Volvió a la UNAV, donde ejerció la docencia y se doctoró en 1989, con una tesis sobre los líquenes epifitos de la montaña de Navarra. Poco tiempo después, aprobó unas oposiciones de profesor de secundaria en la Comunidad Foral de Navarra, y desde entonces da clases de Biología, ejerciendo como profesor en el IES Zizur de Pamplona. Esta es otra de las singularidades de Javier Etayo, ya que su inmensa labor taxonómica, particularmente valiosa en el campo de los hongos liquiénicos, y reconocida mundialmente, no la ha ejercido desde ningún departamento de Universidad, ni desde una institución científica.

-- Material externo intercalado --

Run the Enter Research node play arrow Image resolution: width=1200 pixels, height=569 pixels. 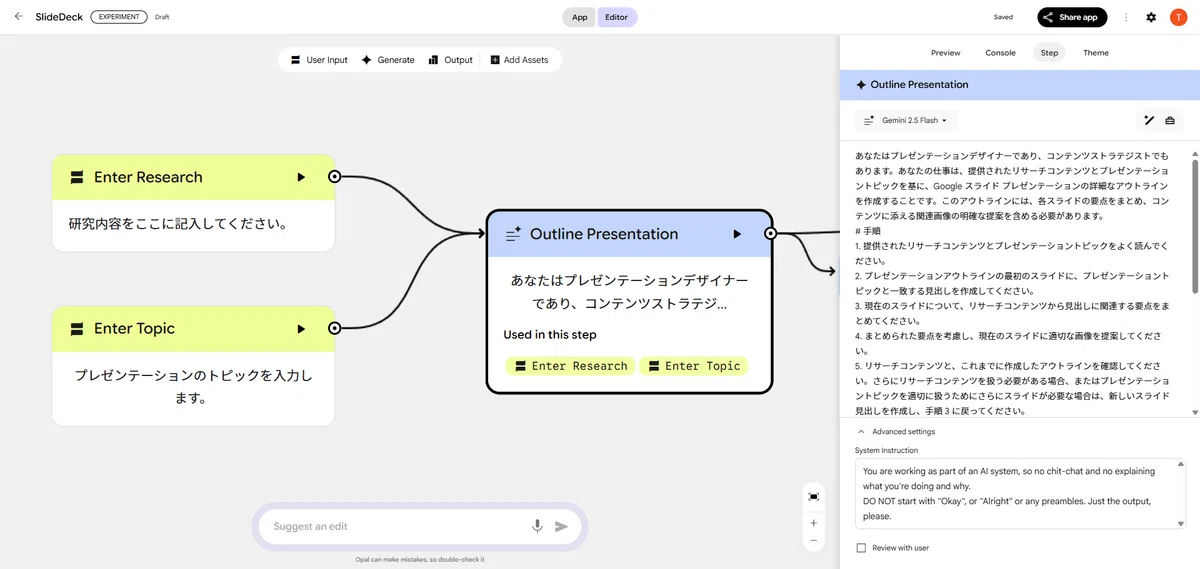click(x=301, y=177)
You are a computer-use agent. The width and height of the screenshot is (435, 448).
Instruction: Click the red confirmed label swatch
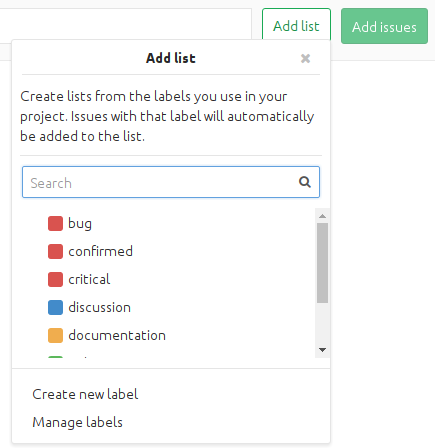55,251
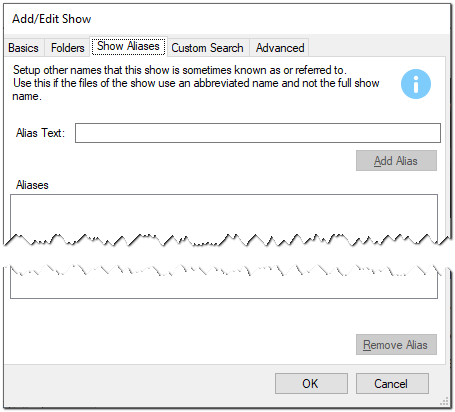Image resolution: width=455 pixels, height=412 pixels.
Task: Click the Add Alias button
Action: [396, 161]
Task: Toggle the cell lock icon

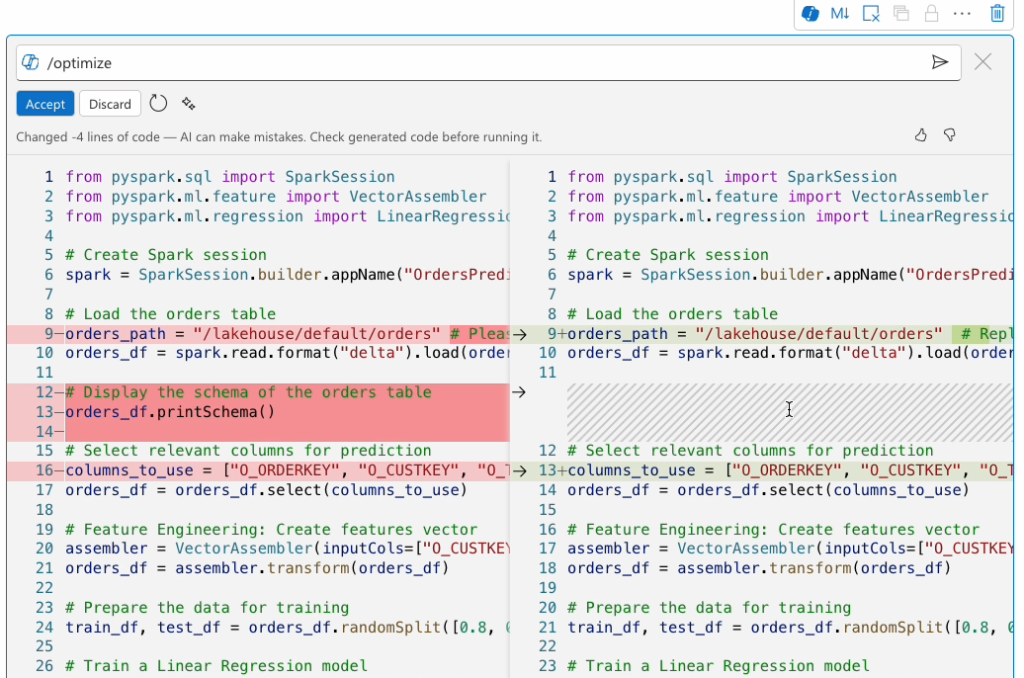Action: pos(930,13)
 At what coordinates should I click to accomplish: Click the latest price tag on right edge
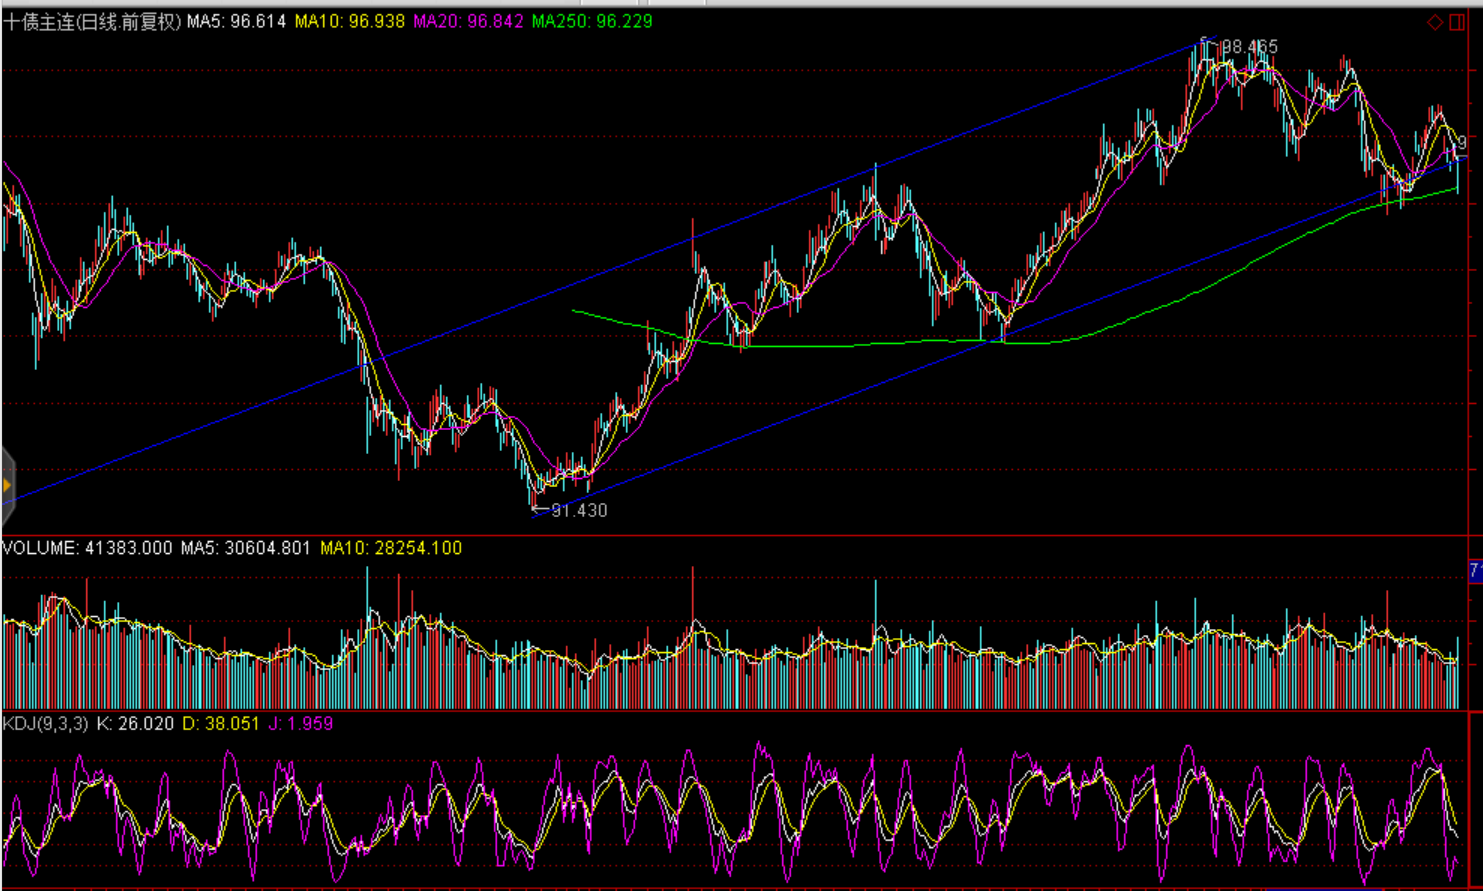pyautogui.click(x=1461, y=143)
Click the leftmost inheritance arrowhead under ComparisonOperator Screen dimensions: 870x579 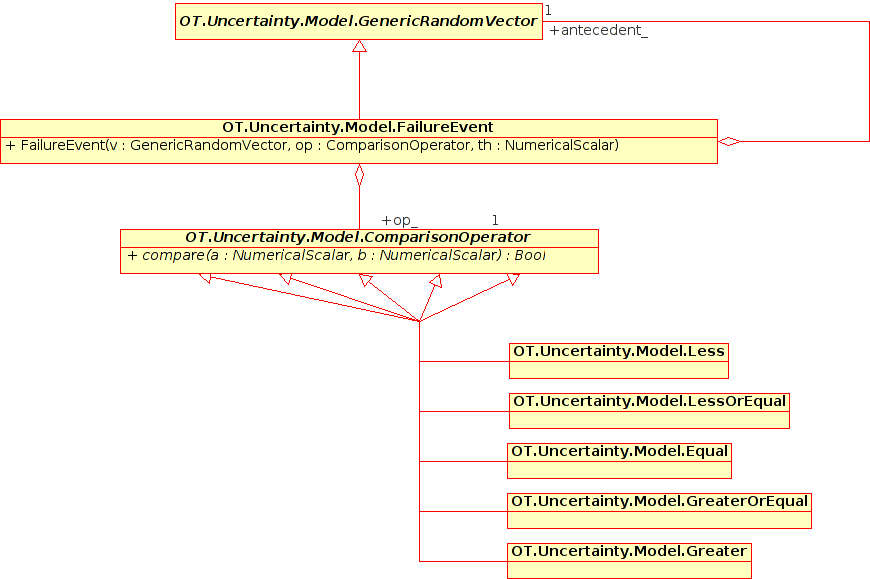click(206, 279)
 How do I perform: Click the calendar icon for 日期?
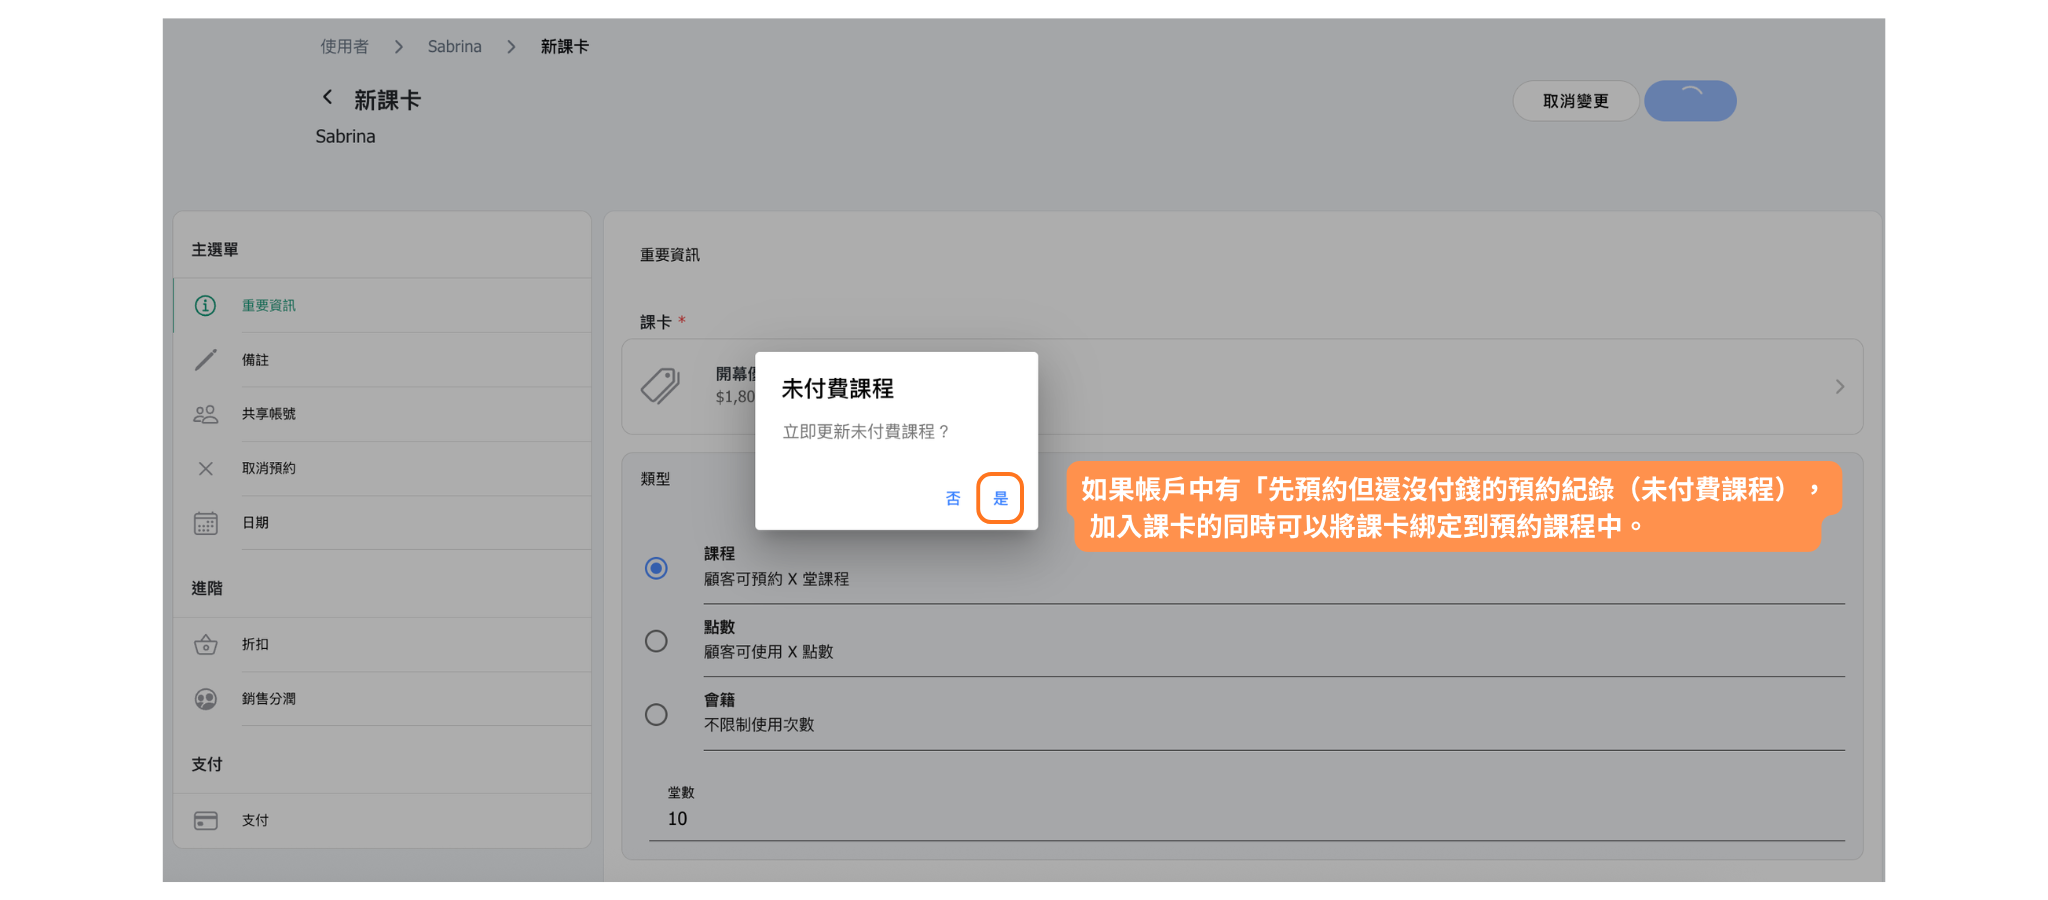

Sus campañas, como la de este año a la Antártida o las que ha llevado a cabo por diferentes países americanos, las compagina con sus clases en el instituto, teniendo que pedir permisos sin sueldo cada vez que le invitan a participar en alguno de esos viajes de investigación. El laboratorio en el que Javier analiza las muestras que recoge lo tiene en su casa, algo que me comentaba que es común entre liquenólogos de otros países, pero que aquí no se estila.
Javier Etayo ha firmado cerca de 200 publicaciones científicas y cuenta ya en su haber con 15 libros o capítulos de libros. Paradójicamente, su condición de profesor de instituto le impide formar parte de tribunales de tesis. Es un referente mundial en la catalogación de la flora de hongos liquiénicos de la Cordillera Andina, donde ha descubierto muchas especies nuevas. Seguro que cuando observe con su microscopio las muestras que se trajo de la Antártida, añadirá alguna especie no catalogada hasta la fecha a larga lista de ellas que ha aportado. Fue un lujo compartir aquellas semanas de febrero y marzo en la Antártida con Javier y con los demás liquenólogos, también expertos taxonomistas mundiales. Javier fue invitado a participar en la campaña antártica por Leopoldo García Sancho, Catedrático en la Facultad de Farmacia de la Universidad Complutense de Madrid y otro de los grandes especialistas en líquenes que tenemos en nuestro país. Sirva esta entrada como homenaje a todos ellos. Todos son muy grandes, pero Javier lo es por partida doble.